**WHAT THIS TASK INVOLVES:**
Look through the data below for the line with "You are a GUI" and the line with "379x311 pixels.", then output those two and all lines in between, exactly as written.

**ENTRIES SHOWN:**
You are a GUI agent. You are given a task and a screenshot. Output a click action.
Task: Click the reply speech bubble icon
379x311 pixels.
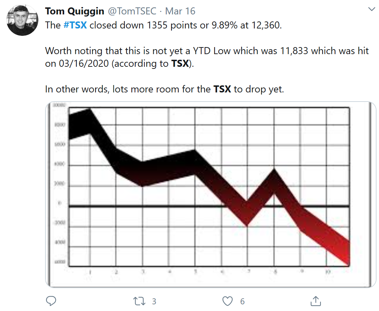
* * *
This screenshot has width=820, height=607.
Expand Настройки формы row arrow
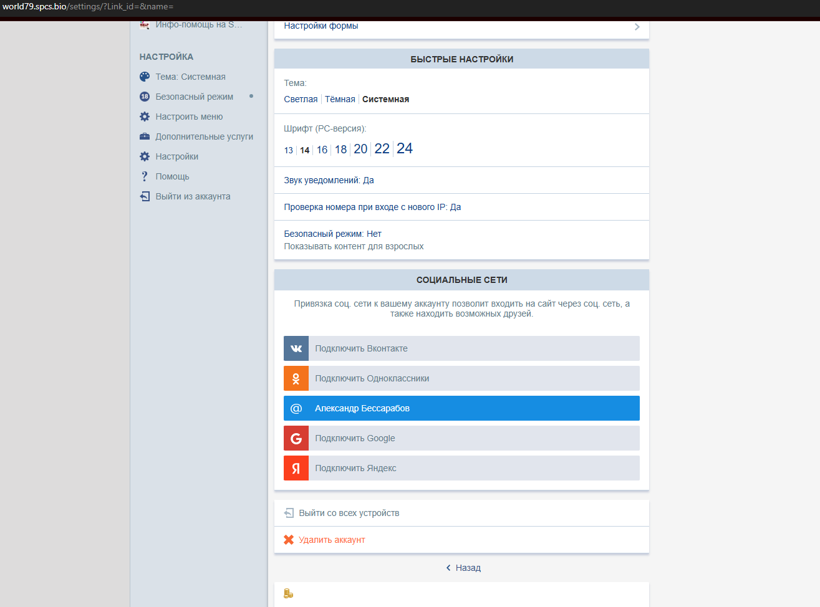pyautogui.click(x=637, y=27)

**TASK OUTPUT:**
You are a GUI agent. You are given a task and a screenshot. Output a click action.
Task: Click the reply speech bubble icon
379x311 pixels.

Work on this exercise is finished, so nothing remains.